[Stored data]
######

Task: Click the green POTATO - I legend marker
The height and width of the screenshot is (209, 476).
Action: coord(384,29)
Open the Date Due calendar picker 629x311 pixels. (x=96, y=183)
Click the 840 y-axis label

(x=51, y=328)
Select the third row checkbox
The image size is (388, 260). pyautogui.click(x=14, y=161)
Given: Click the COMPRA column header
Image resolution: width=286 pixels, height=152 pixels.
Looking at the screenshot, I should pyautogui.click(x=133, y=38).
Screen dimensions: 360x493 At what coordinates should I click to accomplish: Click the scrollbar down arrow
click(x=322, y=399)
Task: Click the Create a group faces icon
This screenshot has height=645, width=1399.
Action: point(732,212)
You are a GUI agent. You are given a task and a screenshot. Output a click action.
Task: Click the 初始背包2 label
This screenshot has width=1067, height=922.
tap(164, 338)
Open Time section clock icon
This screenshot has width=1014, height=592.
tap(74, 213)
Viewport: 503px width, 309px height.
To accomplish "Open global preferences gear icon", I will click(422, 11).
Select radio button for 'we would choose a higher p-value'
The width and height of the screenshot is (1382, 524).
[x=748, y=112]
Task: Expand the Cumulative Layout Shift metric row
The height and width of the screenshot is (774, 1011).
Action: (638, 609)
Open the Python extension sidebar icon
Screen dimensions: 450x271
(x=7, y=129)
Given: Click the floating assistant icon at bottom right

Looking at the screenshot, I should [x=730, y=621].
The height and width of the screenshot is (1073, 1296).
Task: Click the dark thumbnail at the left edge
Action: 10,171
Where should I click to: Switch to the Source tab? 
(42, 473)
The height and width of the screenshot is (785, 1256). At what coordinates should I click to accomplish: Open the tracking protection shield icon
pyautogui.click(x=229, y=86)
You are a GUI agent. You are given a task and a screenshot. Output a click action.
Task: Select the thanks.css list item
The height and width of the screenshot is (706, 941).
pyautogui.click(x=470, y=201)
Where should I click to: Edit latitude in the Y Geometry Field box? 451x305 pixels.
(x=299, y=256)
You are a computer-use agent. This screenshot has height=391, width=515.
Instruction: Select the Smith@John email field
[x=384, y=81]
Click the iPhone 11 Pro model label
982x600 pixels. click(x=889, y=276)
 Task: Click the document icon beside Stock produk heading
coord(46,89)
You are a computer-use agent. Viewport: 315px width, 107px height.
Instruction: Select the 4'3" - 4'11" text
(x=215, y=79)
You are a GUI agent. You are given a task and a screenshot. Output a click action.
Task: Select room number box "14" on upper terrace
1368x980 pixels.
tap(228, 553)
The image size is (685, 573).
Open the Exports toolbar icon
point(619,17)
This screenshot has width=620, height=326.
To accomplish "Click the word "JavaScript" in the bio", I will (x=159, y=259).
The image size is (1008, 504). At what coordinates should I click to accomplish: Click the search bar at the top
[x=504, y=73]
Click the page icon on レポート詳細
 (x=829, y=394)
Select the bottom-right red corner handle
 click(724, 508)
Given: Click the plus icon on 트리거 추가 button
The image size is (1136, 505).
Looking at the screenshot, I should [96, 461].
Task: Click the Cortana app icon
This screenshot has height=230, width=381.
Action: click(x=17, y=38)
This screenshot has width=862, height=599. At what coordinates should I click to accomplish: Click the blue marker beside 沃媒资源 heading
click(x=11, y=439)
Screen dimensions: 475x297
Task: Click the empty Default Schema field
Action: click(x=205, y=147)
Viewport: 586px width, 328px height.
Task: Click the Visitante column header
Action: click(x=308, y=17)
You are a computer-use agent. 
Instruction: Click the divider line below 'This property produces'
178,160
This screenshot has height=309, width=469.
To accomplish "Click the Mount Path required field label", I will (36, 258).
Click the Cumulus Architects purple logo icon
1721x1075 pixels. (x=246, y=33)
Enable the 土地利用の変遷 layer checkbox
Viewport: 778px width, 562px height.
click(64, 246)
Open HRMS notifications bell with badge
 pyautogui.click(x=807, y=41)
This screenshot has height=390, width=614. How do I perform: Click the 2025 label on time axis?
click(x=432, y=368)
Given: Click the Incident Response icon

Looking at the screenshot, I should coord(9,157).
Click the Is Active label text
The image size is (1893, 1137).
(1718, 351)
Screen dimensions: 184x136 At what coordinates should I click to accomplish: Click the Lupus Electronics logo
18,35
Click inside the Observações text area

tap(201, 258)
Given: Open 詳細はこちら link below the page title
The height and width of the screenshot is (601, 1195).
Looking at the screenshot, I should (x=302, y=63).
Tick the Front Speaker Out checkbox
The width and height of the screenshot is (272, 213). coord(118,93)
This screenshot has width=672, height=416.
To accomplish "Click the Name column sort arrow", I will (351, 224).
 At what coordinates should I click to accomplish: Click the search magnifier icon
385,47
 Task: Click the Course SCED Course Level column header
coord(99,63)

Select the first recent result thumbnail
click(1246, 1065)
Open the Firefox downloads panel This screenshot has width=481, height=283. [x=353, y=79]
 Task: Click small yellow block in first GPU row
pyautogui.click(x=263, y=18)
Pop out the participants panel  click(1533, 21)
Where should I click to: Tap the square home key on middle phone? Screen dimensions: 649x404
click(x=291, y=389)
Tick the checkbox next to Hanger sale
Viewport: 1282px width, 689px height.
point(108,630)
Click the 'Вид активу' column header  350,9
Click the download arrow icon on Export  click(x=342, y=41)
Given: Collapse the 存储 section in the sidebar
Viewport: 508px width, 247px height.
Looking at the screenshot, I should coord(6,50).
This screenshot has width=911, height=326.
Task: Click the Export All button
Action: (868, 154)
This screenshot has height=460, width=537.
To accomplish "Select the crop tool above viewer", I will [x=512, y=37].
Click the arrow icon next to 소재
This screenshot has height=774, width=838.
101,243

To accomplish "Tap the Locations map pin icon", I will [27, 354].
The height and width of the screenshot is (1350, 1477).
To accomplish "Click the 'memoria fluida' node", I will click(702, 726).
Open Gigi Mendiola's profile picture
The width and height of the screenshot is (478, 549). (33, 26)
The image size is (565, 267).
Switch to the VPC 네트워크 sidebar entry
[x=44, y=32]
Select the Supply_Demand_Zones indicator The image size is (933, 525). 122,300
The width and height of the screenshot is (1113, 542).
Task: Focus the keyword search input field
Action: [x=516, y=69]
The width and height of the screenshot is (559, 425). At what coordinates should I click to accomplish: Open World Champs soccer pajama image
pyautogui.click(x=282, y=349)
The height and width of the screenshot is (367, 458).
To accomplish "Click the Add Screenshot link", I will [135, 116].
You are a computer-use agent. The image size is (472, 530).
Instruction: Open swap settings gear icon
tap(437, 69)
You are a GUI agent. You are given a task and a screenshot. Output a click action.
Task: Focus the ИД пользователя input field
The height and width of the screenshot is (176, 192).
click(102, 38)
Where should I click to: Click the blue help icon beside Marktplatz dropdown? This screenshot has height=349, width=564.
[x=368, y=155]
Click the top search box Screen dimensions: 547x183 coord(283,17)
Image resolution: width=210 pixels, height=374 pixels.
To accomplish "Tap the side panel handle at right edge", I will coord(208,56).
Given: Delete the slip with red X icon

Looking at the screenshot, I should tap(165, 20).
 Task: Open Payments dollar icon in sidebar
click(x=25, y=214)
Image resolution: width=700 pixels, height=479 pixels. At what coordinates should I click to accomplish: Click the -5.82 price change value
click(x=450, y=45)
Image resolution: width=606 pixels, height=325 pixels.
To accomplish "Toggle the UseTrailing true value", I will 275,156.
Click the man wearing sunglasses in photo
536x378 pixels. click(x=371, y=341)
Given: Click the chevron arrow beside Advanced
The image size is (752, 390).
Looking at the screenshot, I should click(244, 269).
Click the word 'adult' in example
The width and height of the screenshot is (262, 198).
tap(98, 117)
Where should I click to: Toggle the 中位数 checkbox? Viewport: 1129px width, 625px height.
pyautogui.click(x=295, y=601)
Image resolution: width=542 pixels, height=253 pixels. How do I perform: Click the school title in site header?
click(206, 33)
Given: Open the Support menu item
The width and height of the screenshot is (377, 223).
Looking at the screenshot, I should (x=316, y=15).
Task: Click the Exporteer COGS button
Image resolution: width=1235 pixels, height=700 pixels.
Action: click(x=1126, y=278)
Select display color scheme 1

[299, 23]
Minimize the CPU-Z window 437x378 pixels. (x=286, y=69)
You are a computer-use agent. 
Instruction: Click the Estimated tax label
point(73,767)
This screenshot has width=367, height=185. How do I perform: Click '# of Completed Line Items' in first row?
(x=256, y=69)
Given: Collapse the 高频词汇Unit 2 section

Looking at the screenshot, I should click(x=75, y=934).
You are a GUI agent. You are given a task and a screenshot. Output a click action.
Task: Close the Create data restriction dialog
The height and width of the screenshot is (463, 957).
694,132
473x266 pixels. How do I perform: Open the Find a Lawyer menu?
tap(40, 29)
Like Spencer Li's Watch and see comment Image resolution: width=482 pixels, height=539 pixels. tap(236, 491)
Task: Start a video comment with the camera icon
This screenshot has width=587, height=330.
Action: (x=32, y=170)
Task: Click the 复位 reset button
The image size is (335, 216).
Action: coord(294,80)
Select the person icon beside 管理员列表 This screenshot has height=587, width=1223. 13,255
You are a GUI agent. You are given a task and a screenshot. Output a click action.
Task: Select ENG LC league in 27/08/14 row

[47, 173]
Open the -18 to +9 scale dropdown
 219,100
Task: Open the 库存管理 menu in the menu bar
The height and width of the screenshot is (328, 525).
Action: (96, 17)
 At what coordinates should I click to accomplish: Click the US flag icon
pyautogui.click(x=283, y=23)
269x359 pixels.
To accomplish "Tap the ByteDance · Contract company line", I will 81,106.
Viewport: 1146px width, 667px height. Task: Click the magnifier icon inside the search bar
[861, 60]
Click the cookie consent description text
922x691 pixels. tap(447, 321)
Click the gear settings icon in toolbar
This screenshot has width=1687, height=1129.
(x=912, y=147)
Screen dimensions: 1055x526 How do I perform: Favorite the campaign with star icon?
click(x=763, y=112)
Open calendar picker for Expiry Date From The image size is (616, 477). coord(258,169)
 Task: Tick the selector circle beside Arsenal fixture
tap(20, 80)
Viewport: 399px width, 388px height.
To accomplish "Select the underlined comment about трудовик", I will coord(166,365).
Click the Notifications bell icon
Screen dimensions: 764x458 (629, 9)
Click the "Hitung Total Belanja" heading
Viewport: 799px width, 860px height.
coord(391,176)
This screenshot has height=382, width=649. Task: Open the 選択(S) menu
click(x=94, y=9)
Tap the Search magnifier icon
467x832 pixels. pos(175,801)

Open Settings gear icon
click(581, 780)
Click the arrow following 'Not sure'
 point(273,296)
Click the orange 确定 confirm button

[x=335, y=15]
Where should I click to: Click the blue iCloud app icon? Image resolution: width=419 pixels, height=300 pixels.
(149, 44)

######

PROMPT
What are the lines, exactly as written above, from the line with "Image resolution: width=700" to the line with "Task: Click the Exporteer COGS button", both included? Output only those.

OUTPUT FOR THIS EXERCISE
Image resolution: width=700 pixels, height=479 pixels. At what coordinates should I click to accomplish: Click the -5.82 price change value
click(x=450, y=45)
Image resolution: width=606 pixels, height=325 pixels.
To accomplish "Toggle the UseTrailing true value", I will 275,156.
Click the man wearing sunglasses in photo
536x378 pixels. click(x=371, y=341)
Given: Click the chevron arrow beside Advanced
The image size is (752, 390).
Looking at the screenshot, I should click(244, 269).
Click the word 'adult' in example
The width and height of the screenshot is (262, 198).
tap(98, 117)
Where should I click to: Toggle the 中位数 checkbox? Viewport: 1129px width, 625px height.
pyautogui.click(x=295, y=601)
Image resolution: width=542 pixels, height=253 pixels. How do I perform: Click the school title in site header?
click(206, 33)
Given: Open the Support menu item
The width and height of the screenshot is (377, 223).
Looking at the screenshot, I should (x=316, y=15).
Task: Click the Exporteer COGS button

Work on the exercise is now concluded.